Mozi: Governed Autonomy for Drug Discovery LLM Agents

Researchers introduce a governed supervisor-worker hierarchy that enforces tool isolation and reflection-based replanning.

Deep Dive

A research team led by He Cao has introduced Mozi, a novel architecture designed to bring governed autonomy to large language model (LLM) agents operating in the high-stakes domain of drug discovery. The system directly addresses critical bottlenecks that have prevented the reliable deployment of AI agents in pharmaceutical pipelines: unconstrained tool-use governance and poor long-horizon reliability. Mozi's core innovation is a dual-layer design that bridges the flexibility of generative AI with the deterministic rigor required in computational biology, aiming to prevent the multiplicative compounding of early-stage errors that typically derail autonomous scientific workflows.

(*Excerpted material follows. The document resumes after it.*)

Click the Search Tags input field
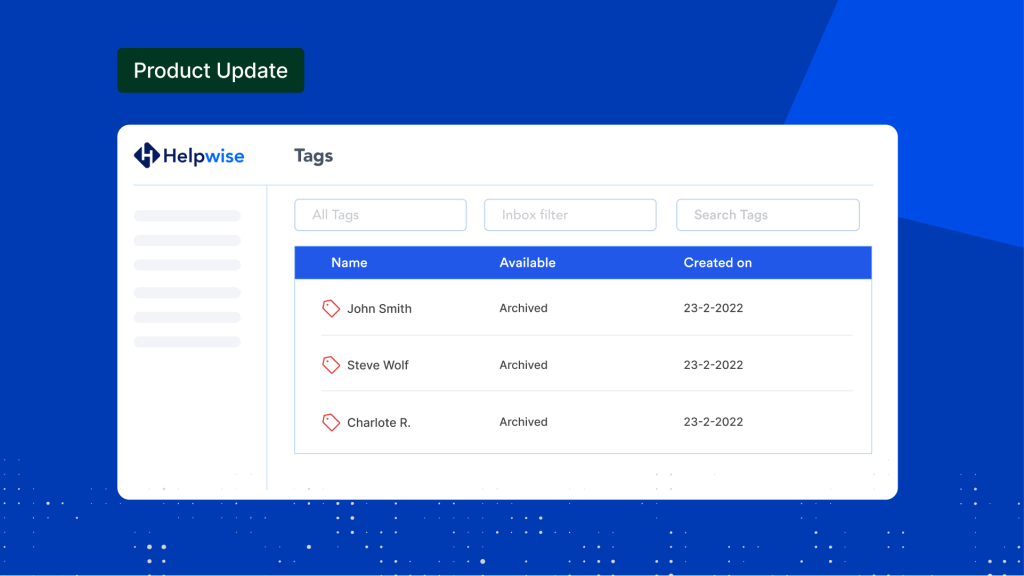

Mozi's architecture consists of two key planes. The Control Plane establishes a governed supervisor-worker hierarchy that enforces role-based tool isolation, limits execution to constrained action spaces, and drives reflection-based replanning. The Workflow Plane operationalizes canonical drug discovery stages—from Target Identification to Lead Optimization—as stateful, composable skill graphs. This layer integrates strict data contracts and strategic human-in-the-loop (HITL) checkpoints to safeguard scientific validity. Evaluated on the PharmaBench benchmark, Mozi demonstrated superior orchestration accuracy over existing baselines. In end-to-end case studies, it successfully navigated massive chemical spaces, enforced stringent toxicity filters, and generated highly competitive in silico drug candidates, effectively evolving the LLM from a fragile conversationalist into a traceable and reliable co-scientist.

Key Points
  • Introduces a dual-layer architecture with a Control Plane for governed tool-use and a Workflow Plane with stateful skill graphs for drug discovery stages.
  • Designed to mitigate error accumulation in long-horizon tasks through tool isolation, reflection-based replanning, and strategic human-in-the-loop checkpoints.
  • Demonstrated superior performance on the PharmaBench benchmark and generated competitive in silico drug candidates in end-to-end case studies.

Why It Matters

It provides a blueprint for deploying reliable, auditable AI agents in critical scientific domains, potentially accelerating pharmaceutical R&D.